Ashlee Bond (ISR) and Donatello 141 flew to win the $137,000 Cleghorn Gun Club Grand Prix CSI 3* on a jump-off time of 37.447 seconds under the lights at Tryon International Equestrian Center & Resort (TIEC). Erynn Ballard (CAN) collected the reserve award after clearing the short track in a time of 39.849 with Gakhir, the 2011 Dutch Warmblood stallion (Spartacus x Indorado), while Sharn Wordley (NZL) and Verdini D’Houtveld Z, the 2011 Dutch Warmblood gelding (Verdi TN x Caretino 2), secured third with their 40.658-second performance over the jump-off course.
Anthony D’Ambrosio (USA) tested 35 horse-and-rider pairs over the first round of his course design, with five pairs qualifying for the abbreviated challenge. Bond and the 2011 Westphalian gelding (Diarado x Lamoureux I) had a bit of a discouraging week to start Tryon Spring 5 competition, admitted the thrilled Bond, whose selective risk-taking over the short course worked out perfectly in her favor:
“I was actually feeling really disheartened after the last couple of days. ‘Donnie’ was good on Thursday, but we had one down and he was a little rusty, but I thought he should be good for Saturday,” she recalled. “I think the Nations Cup in Wellington was the last night class he’s jumped, so he hadn’t jumped under the lights in a while! He always does well, but my week has been not-so great. He felt really great in the warm-up. I would say by the triple I felt in my groove, and I felt like I was on it, and was just hoping I didn’t have a cheap rail.”

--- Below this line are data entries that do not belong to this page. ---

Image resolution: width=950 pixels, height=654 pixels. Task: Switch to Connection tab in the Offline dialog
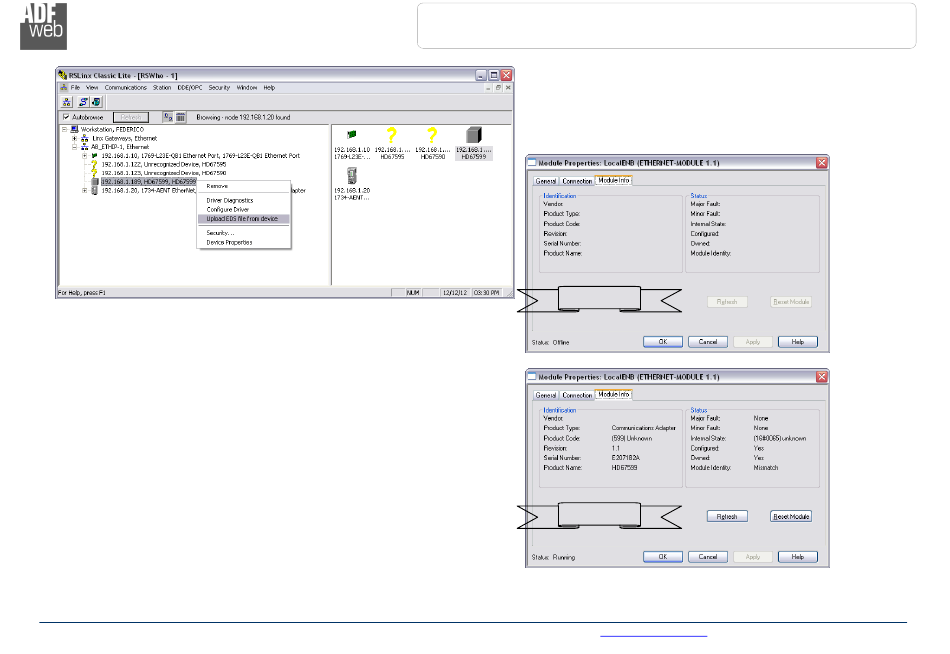(x=577, y=181)
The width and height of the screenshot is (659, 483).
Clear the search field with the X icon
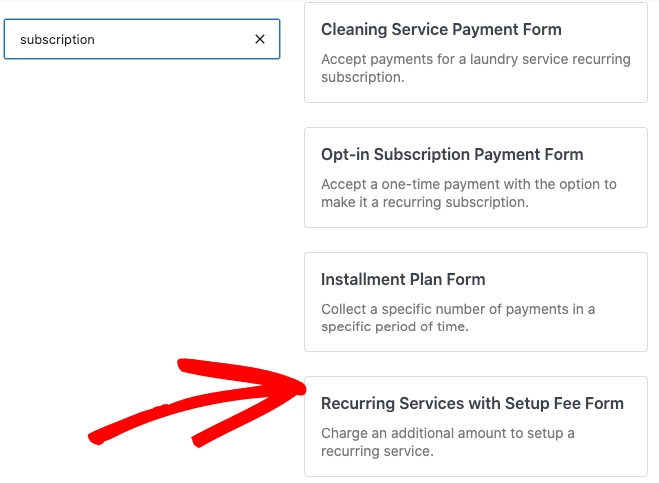(x=260, y=39)
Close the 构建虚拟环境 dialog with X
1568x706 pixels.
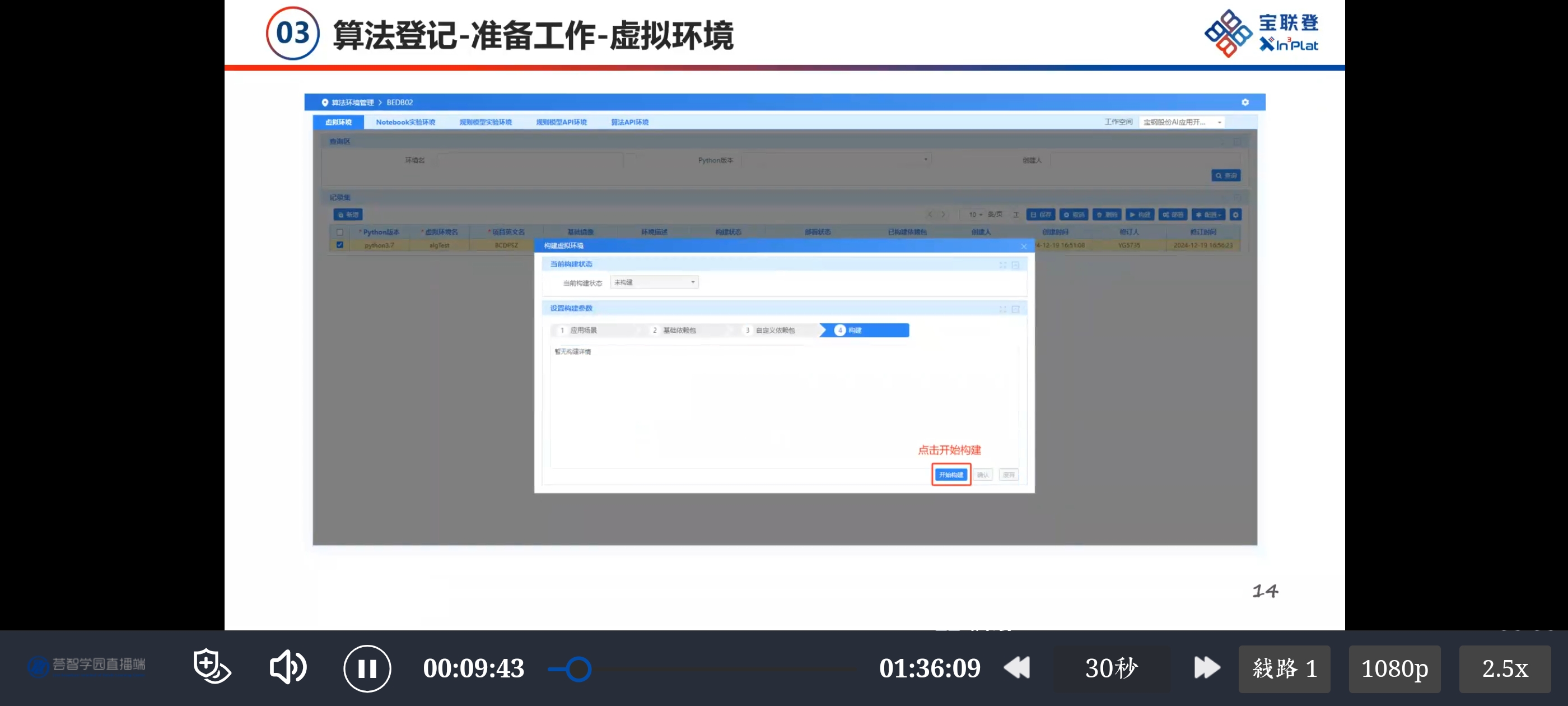(1024, 246)
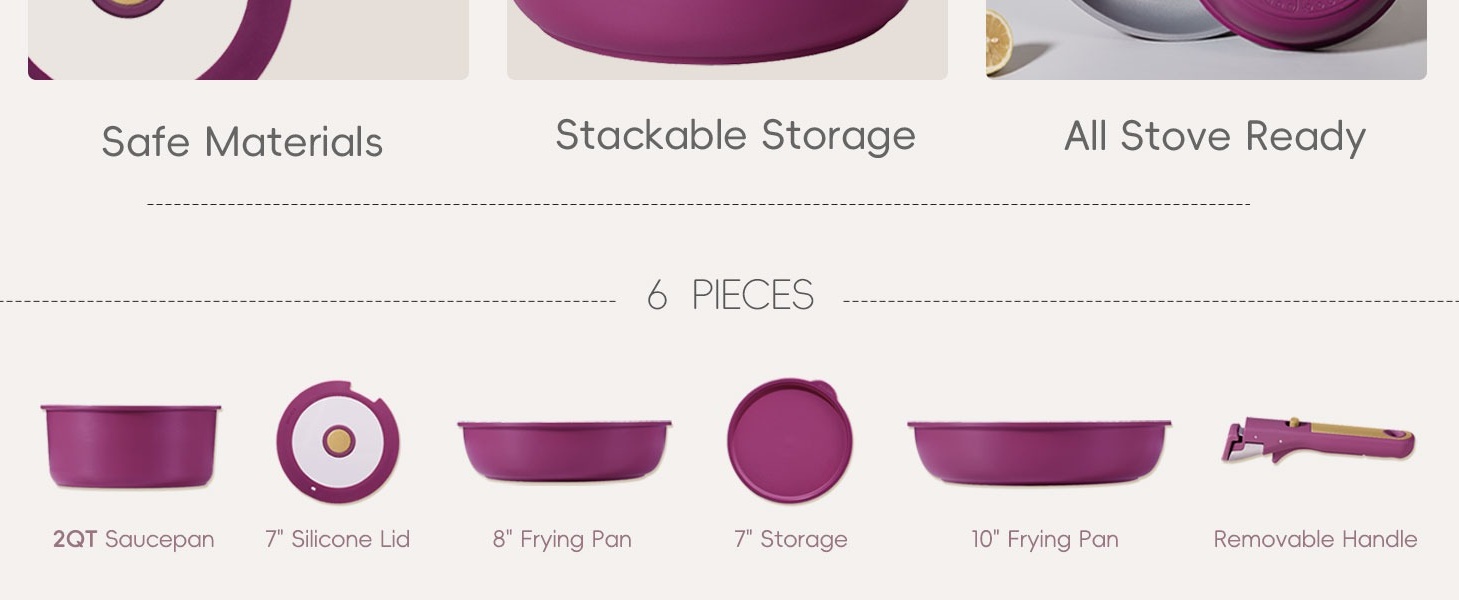Click the 7" storage lid image
This screenshot has height=600, width=1459.
[x=790, y=440]
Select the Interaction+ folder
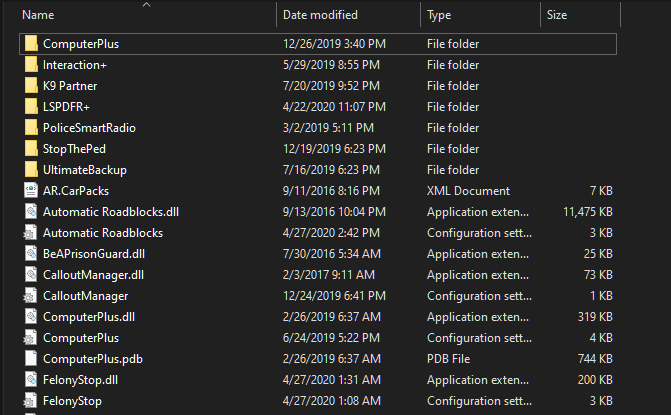671x415 pixels. pos(75,65)
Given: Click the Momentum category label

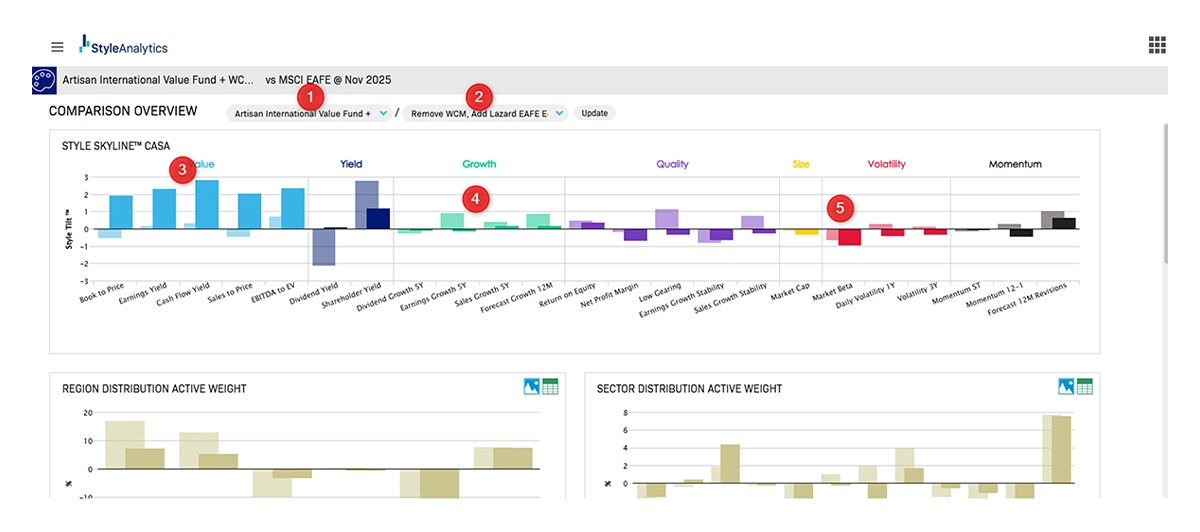Looking at the screenshot, I should coord(1015,164).
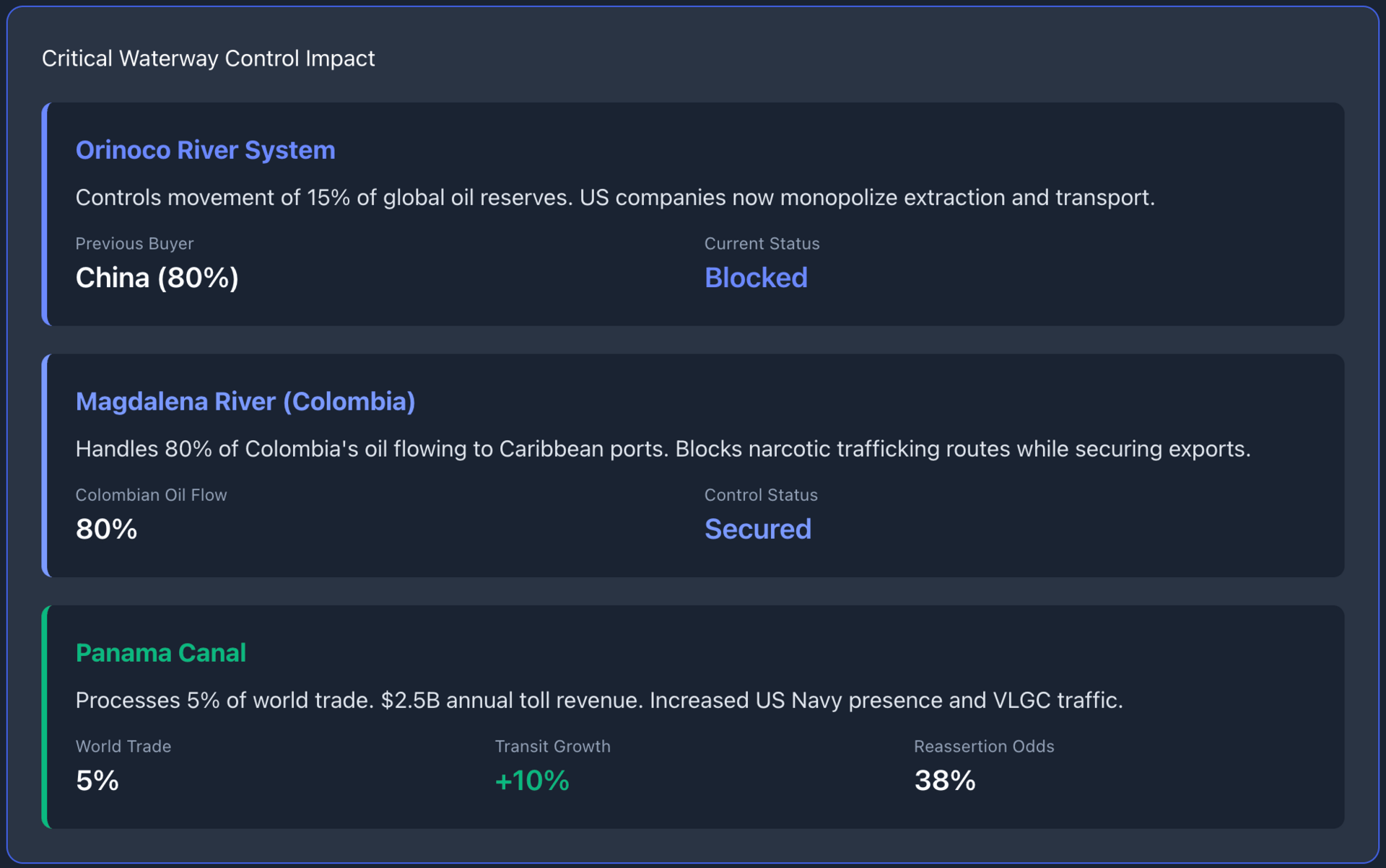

Bond herself has not competed at TIEC since the FEI World Equestrian Games™ Tryon 2018 (WEG), which did not go in her favor. “Coming here worked out really nicely since we’ve relocated to Wellington. The prize money is good, the competition and the footing is great – I knew the facility would be great,” she emphasized. “The last time I was here was for WEG, and it didn’t go well for me. I got jumped off, and it was awful. That was my last memory here, and I came hoping things would go better this time!”
“When there’s only five in the jump-off, in my opinion you can risk it and really go for broke, because either way, you’re getting some money,” Bond relayed about her jump-off strategy. “He just felt so good. He’s usually always better in the second round or jump-off – he knows the game! He’s one of those [horses] that you kind of have to ask him to run, so he kind of bounces back off you, which can work against you if the track doesn’t suit you. So, I do better on rollbacks and slice jump-offs rather than just long gallops. This [course] really worked to our strengths. And to the last fence, I trust him, and he’s got so much scope that I knew I could leave long and trust that he wouldn’t get too flat.”